Window functions

A window function is an SQL function where the input values are taken from a "window" of one or more rows in the results set of a SELECT statement.

Window functions are distinguished from other SQL functions by the presence of an OVER clause. If a function has an OVER clause, then it is a window function. If it lacks an OVER clause, then it is an ordinary aggregate or scalar function. Window functions might also have a FILTER clause in between the function and the OVER clause.

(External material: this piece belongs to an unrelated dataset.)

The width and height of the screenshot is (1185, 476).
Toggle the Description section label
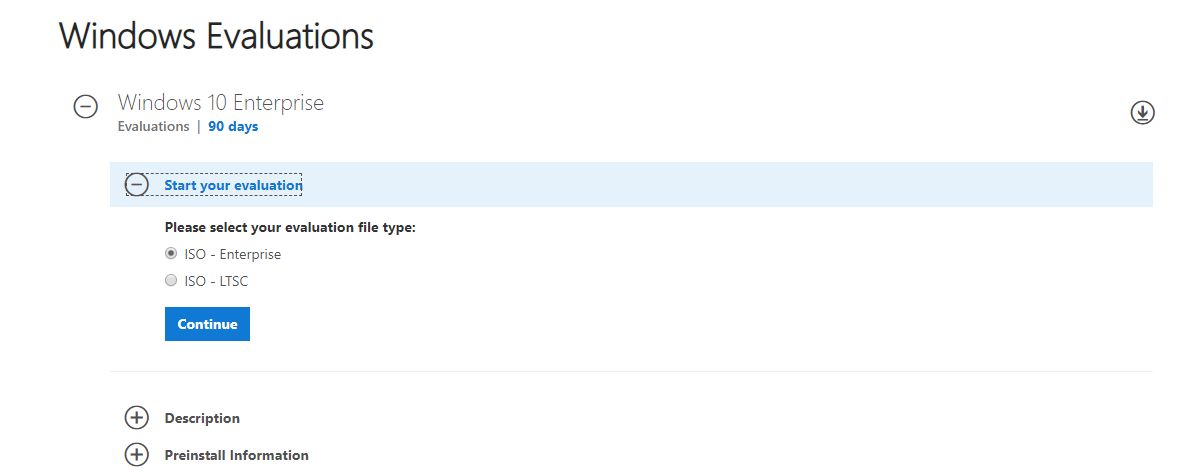tap(202, 419)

Here is an example using the built-in row_number() window function:

SELECT row_number() OVER (ORDER BY a) AS row_number FROM test.Foo;

Read more.

Window name

Named window definition clauses may also be added to a SELECT statement using a WINDOW clause and then referred to by name within window function invocations. For example:

SELECT x, y, row_number() OVER win1, rank() OVER win2
FROM t0
WINDOW win1 AS (ORDER BY y RANGE BETWEEN UNBOUNDED PRECEDING AND CURRENT ROW),
       win2 AS (PARTITION BY y ORDER BY x)
ORDER BY x;

It is possible to define one window in terms of another. Specifically, the shorthand allows the new window to implicitly copy the PARTITION BY and optionally ORDER BY clauses of the base window. For example, in the following:

SELECT group_concat(b, '.') OVER (
  win ROWS BETWEEN UNBOUNDED PRECEDING AND CURRENT ROW
)
FROM t1
WINDOW win AS (PARTITION BY a ORDER BY c);

Read more

The PARTITION BY clause

For the purpose of computing window functions, the result set of a query is divided into one or more "partitions". A partition consists of all rows that have the same value for all terms of the PARTITION BY clause in the window-defn. If there is no PARTITION BY clause, then the entire result set of the query is a single partition. Window function processing is performed separately for each partition.

For example:

SELECT row_number() over (PARTITION BY a) FROM test.Foo;

Read more.

Window frame specifications

The frame specification determines which output rows are read by an aggregate window function. The frame specification consists of four parts:

  • A frame type,
  • A starting frame boundary,
  • An ending frame boundary,
  • An EXCLUDE clause.

Ending frame boundary and EXCLUDE clause are optional.

Frame type

There are three frame types: ROWS, GROUPS, and RANGE. The frame type determines how the starting and ending boundaries of the frame are measured.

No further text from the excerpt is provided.